*Data to examine*:
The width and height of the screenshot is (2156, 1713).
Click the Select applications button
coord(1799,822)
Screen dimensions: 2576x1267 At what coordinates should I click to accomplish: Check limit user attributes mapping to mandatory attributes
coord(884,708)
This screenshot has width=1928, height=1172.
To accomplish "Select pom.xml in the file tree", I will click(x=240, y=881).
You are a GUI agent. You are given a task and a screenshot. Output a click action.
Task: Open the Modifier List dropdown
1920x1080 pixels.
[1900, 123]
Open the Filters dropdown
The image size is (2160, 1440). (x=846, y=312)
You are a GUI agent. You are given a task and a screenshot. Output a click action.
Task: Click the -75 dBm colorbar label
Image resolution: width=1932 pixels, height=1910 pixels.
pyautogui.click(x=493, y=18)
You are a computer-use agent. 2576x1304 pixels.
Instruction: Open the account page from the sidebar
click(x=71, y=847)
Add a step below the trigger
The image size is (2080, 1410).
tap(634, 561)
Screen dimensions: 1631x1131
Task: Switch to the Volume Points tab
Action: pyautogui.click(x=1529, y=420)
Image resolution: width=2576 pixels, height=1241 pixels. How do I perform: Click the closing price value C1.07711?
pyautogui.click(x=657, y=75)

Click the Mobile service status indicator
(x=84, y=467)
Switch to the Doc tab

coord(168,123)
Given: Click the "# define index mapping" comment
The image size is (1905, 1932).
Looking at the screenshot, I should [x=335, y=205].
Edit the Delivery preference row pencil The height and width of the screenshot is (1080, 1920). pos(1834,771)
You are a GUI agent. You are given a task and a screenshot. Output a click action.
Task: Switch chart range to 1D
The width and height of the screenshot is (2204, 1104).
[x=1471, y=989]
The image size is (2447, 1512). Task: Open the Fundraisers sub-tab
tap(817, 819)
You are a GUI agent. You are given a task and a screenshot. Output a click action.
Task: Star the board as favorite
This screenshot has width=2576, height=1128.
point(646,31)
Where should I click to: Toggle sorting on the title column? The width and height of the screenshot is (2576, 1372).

*Task*: The response should consist only of the lines running from the one that contains "The image size is (1905, 1932)." through the end of the material, repeated exactly.

*Answer to this problem*:
The image size is (1905, 1932).
Looking at the screenshot, I should [x=335, y=205].
Edit the Delivery preference row pencil The height and width of the screenshot is (1080, 1920). pos(1834,771)
You are a GUI agent. You are given a task and a screenshot. Output a click action.
Task: Switch chart range to 1D
The width and height of the screenshot is (2204, 1104).
[x=1471, y=989]
The image size is (2447, 1512). Task: Open the Fundraisers sub-tab
tap(817, 819)
You are a GUI agent. You are given a task and a screenshot. Output a click action.
Task: Star the board as favorite
This screenshot has width=2576, height=1128.
point(646,31)
Where should I click to: Toggle sorting on the title column? The width and height of the screenshot is (2576, 1372).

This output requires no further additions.